Produrre grano duro in Italia è sempre più difficile. Secondo i dati ISMEA, pubblicati di recente (leggi la notizia), i costi medi di produzione hanno superato i 302 €/t al Nord e Centro e i 318 €/t al Sud e in Sicilia, con un saldo negativo proprio nelle aree dove il frumento duro rappresenta una coltura cardine nei sistemi agroalimentari.

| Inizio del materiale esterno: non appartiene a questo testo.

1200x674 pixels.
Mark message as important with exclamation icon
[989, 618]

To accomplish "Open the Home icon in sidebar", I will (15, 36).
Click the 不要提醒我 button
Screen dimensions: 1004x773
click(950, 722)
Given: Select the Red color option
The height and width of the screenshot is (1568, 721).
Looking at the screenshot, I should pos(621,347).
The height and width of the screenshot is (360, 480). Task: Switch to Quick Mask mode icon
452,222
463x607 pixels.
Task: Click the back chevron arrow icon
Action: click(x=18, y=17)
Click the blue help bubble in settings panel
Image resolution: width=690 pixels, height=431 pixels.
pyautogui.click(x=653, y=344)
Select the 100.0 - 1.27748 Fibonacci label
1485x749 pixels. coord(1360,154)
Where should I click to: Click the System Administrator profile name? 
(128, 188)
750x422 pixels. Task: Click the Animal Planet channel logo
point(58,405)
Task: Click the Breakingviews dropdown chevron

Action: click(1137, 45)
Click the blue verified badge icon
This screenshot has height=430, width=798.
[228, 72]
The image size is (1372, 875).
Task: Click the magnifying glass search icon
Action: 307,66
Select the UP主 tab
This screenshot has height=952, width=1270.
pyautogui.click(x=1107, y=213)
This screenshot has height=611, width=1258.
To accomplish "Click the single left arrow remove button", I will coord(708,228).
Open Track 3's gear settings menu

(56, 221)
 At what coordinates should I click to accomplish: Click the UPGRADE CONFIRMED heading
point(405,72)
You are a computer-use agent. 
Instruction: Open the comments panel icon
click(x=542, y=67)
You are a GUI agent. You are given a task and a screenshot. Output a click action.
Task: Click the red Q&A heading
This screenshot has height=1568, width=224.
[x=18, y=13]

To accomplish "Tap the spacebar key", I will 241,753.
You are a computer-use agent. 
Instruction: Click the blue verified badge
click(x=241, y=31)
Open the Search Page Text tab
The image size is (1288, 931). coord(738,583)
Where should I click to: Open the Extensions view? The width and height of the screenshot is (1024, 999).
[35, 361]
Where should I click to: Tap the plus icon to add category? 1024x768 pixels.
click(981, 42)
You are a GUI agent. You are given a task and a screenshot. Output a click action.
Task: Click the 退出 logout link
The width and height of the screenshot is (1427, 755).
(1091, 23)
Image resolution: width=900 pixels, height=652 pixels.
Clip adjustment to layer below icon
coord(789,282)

Il problema, come spiega il Dott. Michele De Santis (DAFNE – Università di Foggia), è strutturale e non riguarda solo l’andamento dei mercati: «si consolida in Italia l’esistenza di un gradiente pedo-climatico dal nord al sud che vede decrescere progressivamente la resa ottenibile in relazione alla yield potential del frumento duro. Allo stesso tempo, la diminuzione delle quotazioni e l’aumento dei costi di produzione (oltre 1.000 €/ha secondo ISMEA) fanno sì che gli ordinari livelli produttivi di molti areali del centro sud (2,5-3,5 t/ha) siano economicamente insostenibili o a forte rischio deficit».
L’agronomia rischia di passare in secondo piano
Secondo il ricercatore, nell’ambito di questo contesto le considerazioni agronomiche non sono più prioritarie: «ragionamenti di carattere tecnico e agronomico – ci dice – passano in secondo piano rispetto all’attuale scenario che mette a rischio le semine in diversi areali, già gravemente penalizzati negli ultimi anni».
La soluzione? Ridurre i costi dei mezzi tecnici, tra input e trattamenti fitosanitari, si rivela una scelta che rischia l’effetto boomerang. De Santis, infatti, aggiunge: «una revisione al ribasso della gestione agrotecnica, al fine di ridurre i costi, può portare ulteriori ripercussioni sia sulle rese che sulla qualità». Un’ulteriore complicazione è data dall’andamento meteorologico con temperature medie più elevate e precipitazioni sempre più irregolari, che aggravano il deficit evapotraspirativo delle colture. Nelle parole del ricercatore: «l’attuale andamento termo-pluviometrico sembra preparare la tempesta perfetta».
Quali soluzioni?
Quali sono le soluzioni a cui gli agricoltori possono fare ricorso? In queste condizioni, i contratti di filiera restano uno strumento importante, ma non sufficiente, secondo Michele De Santis, infatti, se le rese raggiunte non sono accettabili, soprattutto in certi areali del Sud, anche le condizioni della filiera rischiano di essere insostenibili economicamente. Qual è, quindi, la chiave di tutto? Quel che è certo è che non c’è una ricetta già scritta, ma «resta fondamentale il ruolo della ricerca, pubblica e privata, e della cooperazione di filiera ed interprofessionale per fronteggiare le attuali sfide».
Autore: Azzurra Giorgio
Immagine creata con l’ausilio dell’intelligenza artificiale.